A group of authors is suing artificial intelligence startup Anthropic, claiming that the company committed “grand theft” by training its popular chatbot, Claude, to pirate copies of copyrighted books.
A similar lawsuit has been filed for over a year against rival OpenAI, the developer of ChatGPT, but this is the first lawsuit by an author to target Anthropic and its Claude chatbot.
The small San Francisco-based company, founded by former OpenAI leaders, markets itself as a more responsible, safety-focused developer of generative AI models that can compose emails, summarize documents, and interact with people in natural ways.
But the lawsuit, filed Monday in federal court in San Francisco, argues that Anthropic’s use of a repository of pirated documents to build its AI product “makes a mockery of the company’s lofty goals.”
“It is no exaggeration to say that Anthropic’s business model seeks to profit from the human expression and ingenuity behind each work of art,” the lawsuit states.
Anthropic did not immediately respond to a request for comment Monday.
The lawsuit was filed by three authors — Andrea Bartz, Charles Graeber and Kirk Wallace Johnson — who seek to represent similarly situated fiction and non-fiction authors.
While this is the first lawsuit against Anthropic by a book author, the company is also fighting a lawsuit brought by a major music publisher that claims Claude has copied lyrics from copyrighted songs.
The authors’ lawsuit joins a growing number of lawsuits filed in San Francisco and New York against developers of AI large-scale language models.
OpenAI and its business partner Microsoft are already dealing with a series of copyright infringement lawsuits led by celebrities such as John Grisham, Jodi Picoult and “Game of Thrones” novelist George R.R. Martin, as well as from media outlets including The New York Times, Chicago Tribune and Mother Jones.
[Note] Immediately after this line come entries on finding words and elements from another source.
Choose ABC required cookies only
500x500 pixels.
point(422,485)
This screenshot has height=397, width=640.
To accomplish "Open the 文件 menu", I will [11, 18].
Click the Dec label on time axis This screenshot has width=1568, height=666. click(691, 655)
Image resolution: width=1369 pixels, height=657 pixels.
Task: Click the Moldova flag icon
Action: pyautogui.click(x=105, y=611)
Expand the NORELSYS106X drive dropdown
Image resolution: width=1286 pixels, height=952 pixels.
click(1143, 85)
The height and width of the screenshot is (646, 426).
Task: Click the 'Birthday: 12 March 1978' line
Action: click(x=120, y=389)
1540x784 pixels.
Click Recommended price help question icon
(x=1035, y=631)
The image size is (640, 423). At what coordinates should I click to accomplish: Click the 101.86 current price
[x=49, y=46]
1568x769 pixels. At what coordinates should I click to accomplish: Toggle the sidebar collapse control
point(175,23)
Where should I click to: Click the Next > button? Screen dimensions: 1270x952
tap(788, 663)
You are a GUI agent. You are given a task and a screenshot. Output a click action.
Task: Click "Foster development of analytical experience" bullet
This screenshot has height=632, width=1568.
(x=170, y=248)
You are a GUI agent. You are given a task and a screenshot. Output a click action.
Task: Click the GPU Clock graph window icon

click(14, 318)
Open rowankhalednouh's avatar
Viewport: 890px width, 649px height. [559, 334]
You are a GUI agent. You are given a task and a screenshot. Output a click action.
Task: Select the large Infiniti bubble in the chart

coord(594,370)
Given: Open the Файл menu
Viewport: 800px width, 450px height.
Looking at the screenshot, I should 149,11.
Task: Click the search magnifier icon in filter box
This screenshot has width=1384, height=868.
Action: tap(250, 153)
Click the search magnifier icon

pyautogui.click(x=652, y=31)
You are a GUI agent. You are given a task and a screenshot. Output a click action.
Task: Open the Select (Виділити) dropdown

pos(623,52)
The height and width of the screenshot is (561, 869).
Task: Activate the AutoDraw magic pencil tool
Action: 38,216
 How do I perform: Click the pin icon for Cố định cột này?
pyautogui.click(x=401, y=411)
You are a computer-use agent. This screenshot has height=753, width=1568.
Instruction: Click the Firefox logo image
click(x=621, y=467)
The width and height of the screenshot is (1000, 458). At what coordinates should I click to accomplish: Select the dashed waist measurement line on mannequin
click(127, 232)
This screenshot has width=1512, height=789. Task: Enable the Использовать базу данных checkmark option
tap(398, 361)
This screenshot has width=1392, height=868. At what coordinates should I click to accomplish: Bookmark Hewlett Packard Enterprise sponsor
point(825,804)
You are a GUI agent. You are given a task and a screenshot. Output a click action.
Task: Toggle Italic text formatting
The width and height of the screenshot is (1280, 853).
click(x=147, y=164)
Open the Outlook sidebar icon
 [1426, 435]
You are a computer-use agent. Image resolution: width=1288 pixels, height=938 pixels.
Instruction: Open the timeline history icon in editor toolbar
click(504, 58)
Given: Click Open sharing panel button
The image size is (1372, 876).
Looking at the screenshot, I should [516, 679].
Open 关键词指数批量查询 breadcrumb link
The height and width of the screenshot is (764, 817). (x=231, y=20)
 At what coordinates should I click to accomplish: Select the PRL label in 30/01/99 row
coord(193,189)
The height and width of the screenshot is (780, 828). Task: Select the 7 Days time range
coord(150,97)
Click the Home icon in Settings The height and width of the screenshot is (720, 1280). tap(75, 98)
A common thread among these lawsuits is the allegation that tech companies have trained AI chatbots to generate human-like text by training them on vast amounts of human-written text without obtaining permission or compensation from the authors of the original works. The lawsuits have come from authors, as well as visual artists, music labels, and other creators, who claim that the profits from generative AI are based on misappropriation.
Anthropik and other tech companies argue that training their AI models falls within the “fair use” doctrine of U.S. law, which allows for limited uses of copyrighted material, such as for teaching, research or transforming the work into something else.
But the lawsuit against Anthropic accuses the company of using a dataset it calls “The Pile,” which contains a mountain of pirated books, and also disputes the idea that its AI systems learn in the same way that humans do.
“People who learn from books pay at least some compensation to authors and creators by purchasing legal copies or borrowing them from libraries that buy books,” the lawsuit states.
———
The Associated Press and OpenAI have a licensing and technology agreement that gives OpenAI access to portions of the AP’s text archive.